● Listed entries:
◇ ◇ ◇ ◇ ◇

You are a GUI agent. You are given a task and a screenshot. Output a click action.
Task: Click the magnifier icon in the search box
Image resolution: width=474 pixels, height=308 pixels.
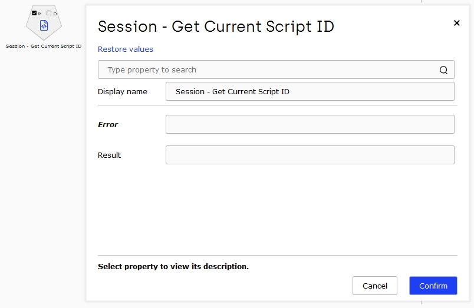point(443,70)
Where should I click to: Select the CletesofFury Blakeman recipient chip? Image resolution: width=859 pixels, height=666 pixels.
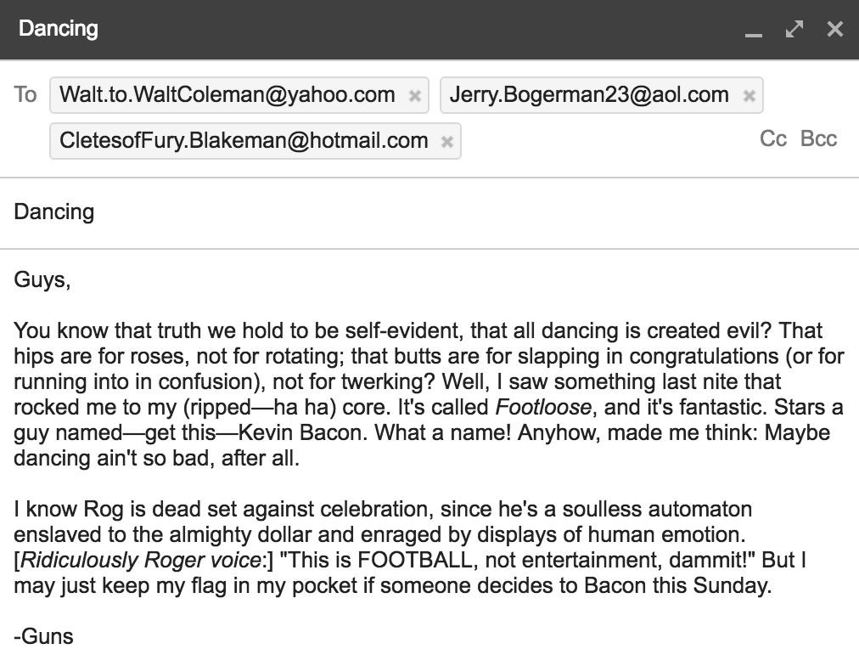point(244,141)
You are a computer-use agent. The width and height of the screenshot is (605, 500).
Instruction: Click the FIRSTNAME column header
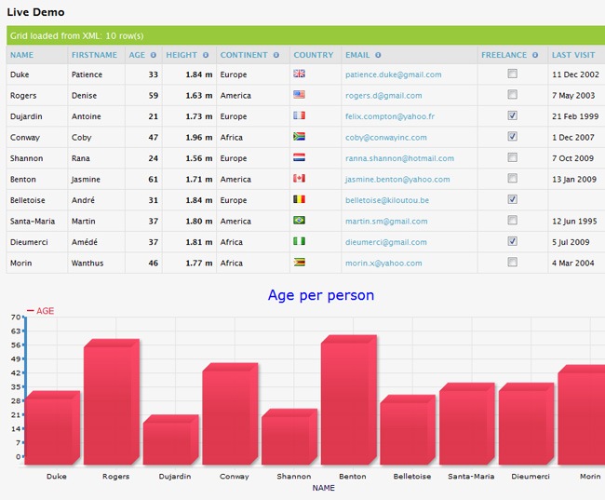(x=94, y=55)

◇ ◇ ◇ ◇ ◇

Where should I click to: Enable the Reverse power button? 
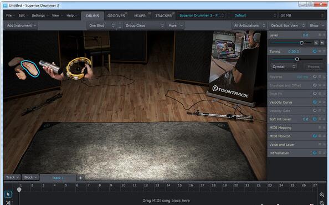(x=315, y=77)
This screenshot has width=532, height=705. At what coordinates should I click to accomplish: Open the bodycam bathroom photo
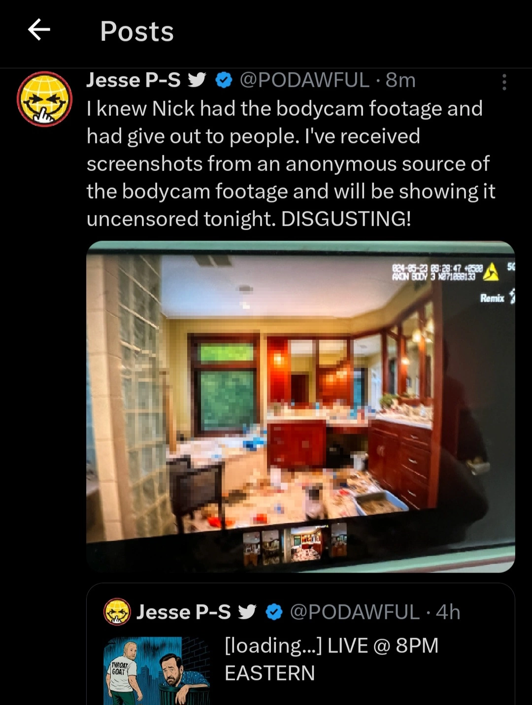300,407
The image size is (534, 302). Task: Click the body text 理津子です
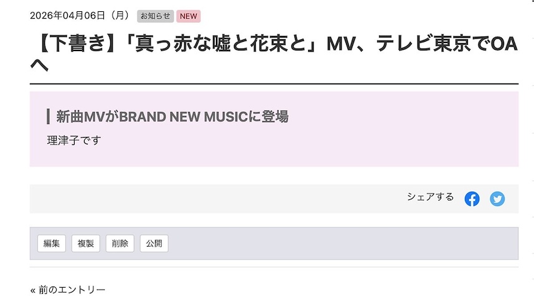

◇ ◇ ◇ ◇ ◇

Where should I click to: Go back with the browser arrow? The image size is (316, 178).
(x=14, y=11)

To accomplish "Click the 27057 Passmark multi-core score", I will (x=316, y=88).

◇ ◇ ◇ ◇ ◇

● Aim of the exercise: The reply should hold exactly the lines above, starting at the line with "Where should I click to: Enable" and ending at the line with "The image size is (534, 302).", and no pictures.

● Exercise answer:
Where should I click to: Enable the Reverse power button? 
(x=315, y=77)
This screenshot has width=532, height=705. At what coordinates should I click to accomplish: Open the bodycam bathroom photo
300,407
The image size is (534, 302). Task: Click the body text 理津子です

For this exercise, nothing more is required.